Table 3.
Nature-Inspired Algorithms | Application Domains |
---|---|
GA | Bandwidth utilization, computational resources and data dependencies [79]. GA algorithm was applied to decoupled data and computational services on the cloud. |
Simulated Annealing (SA) and Whale Optimization Algorithm (WOA) | SA algorithm-based big data optimization technique, which uses WOA to design different feature selection [80]. SA algorithm helps to improve the classification accuracy and selects the most useful attributes for classification tasks. |
PSO | Time series prediction, remote sensing image registration [81]. |
SA algorithm based on feature selection | SAFS technique for big data learning and computer vision. SAFS algorithm removes variables and tightens a sparse constraint, to reduce the problem size that makes it mainly fit for big data learning [82]. |
Artificial Bee Colony (ABC) | ABC algorithm-based clustering approach for big data, which identifies the best cluster and performs the optimization for different dataset sizes. ABC algorithm minimizes the execution time and improves the accuracy of clustering when implemented on a map/reduce-based Hadoop environment.

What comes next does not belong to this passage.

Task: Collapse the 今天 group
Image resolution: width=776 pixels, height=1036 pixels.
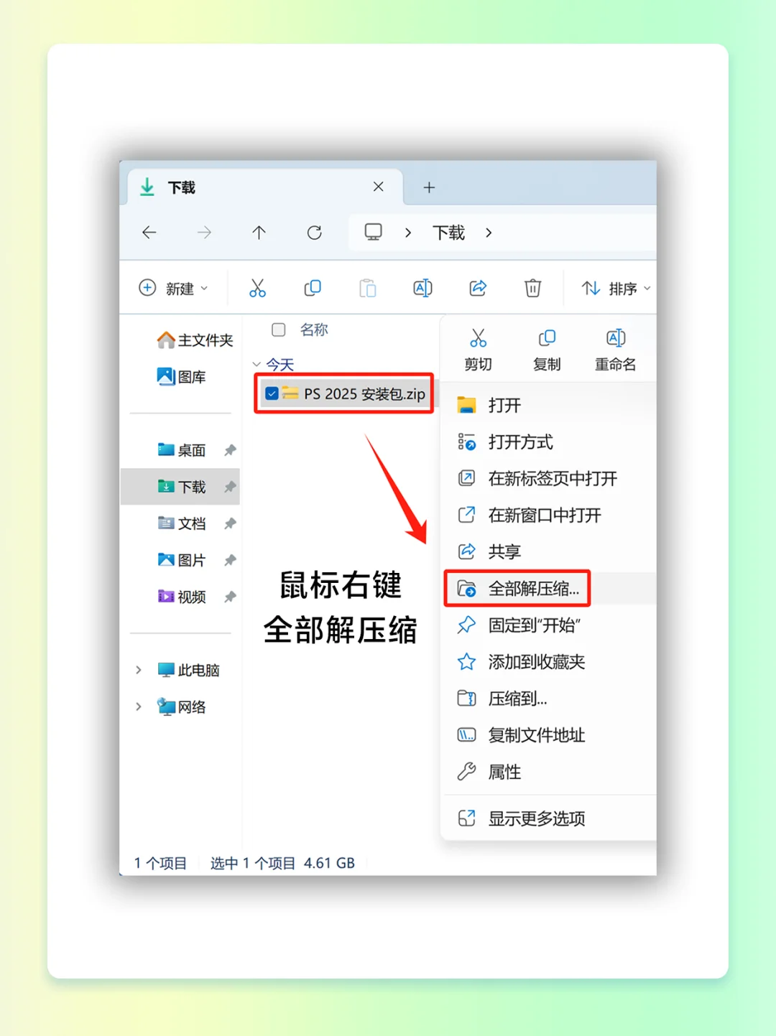Action: pos(257,365)
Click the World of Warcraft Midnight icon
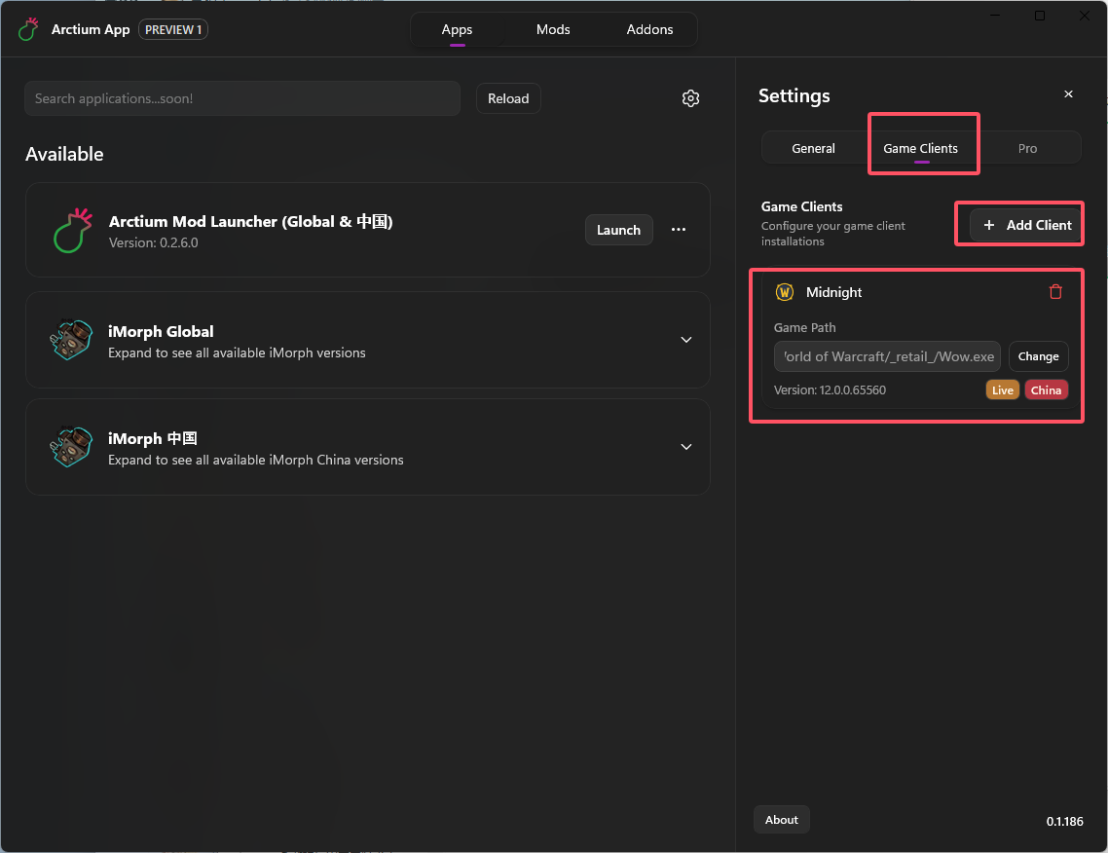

ABC algorithm has been applied in training neural networks for pattern recognition [83]. |
Firefly Swarm Optimization (FSO) | FSO algorithm-based hybrid (FSOH) approach for big data optimization, which focused on six multi-objective problems to reduce the execution cost but it has high computational time complexity [84]. Heart disease prediction, image processing (segmentation of brain tissues, multilevel color image thresholding), clustering and classification (protein complex identification, hyper-spectral image classification [81]. |
Grey Wolf Optimization algorithm (GWO) | Feature selection, community detection, iris recognition [81]. |
Cat Swarm Optimization (CSO) | CSO algorithm-based approach for big data classification to select features in a text classification experiment for big data [85]. CSO algorithm uses the term frequency-inverse document frequency to improve the accuracy of feature selection. |
Ant Colony Optimization (ACO) | For mobile big data to select optimal features to resolve decisions, which aids to manage big data of social networks (tweets and posts) effectively [86]. Predictive control for nonlinear processes, anomaly detection, treating missing values in big data sets, medical image de-noising, hyper-spectral image classification [81]. |
Improved ACO algorithm (IACO) | Big data analytical approach for management of medical data such as patient data, operation data, which helps doctors to retrieve the required data in little time [87]. |
Shuffled Frog Leaping (SFL) | Selection of the feature in high-dimensional biomedical data. SFL algorithm maximizes the predictive accuracy by exploring the space of possible subsets to obtain the set of features and reduces the irrelevant features [88]. |
Bacterial Foraging Optimization (BFO) algorithm | Classify the informative and affective content from the medical weblogs. The “MAYO” clinic data were used to evaluate the accuracy to retrieve the relevant information from the medical dataset [89]. |
Kestrel-based Search Algorithm (KSA) | KSA was applied as a parameter tuning algorithm to improve on the accuracy of feature selection in high-dimensional bioinformatics datasets [76]. |
Lion Optimization Algorithm (LOA) Lion cooperation characteristic | Data clustering, extracting liver from the abdominal CT images [81]. |
Whale Optimization Algorithm | Feature selection and currently proposed for diagnosing and predicting COVID-19 cases [16]. |
Flock by leader | For local proximity in an artificial virtual space [90], data clustering. |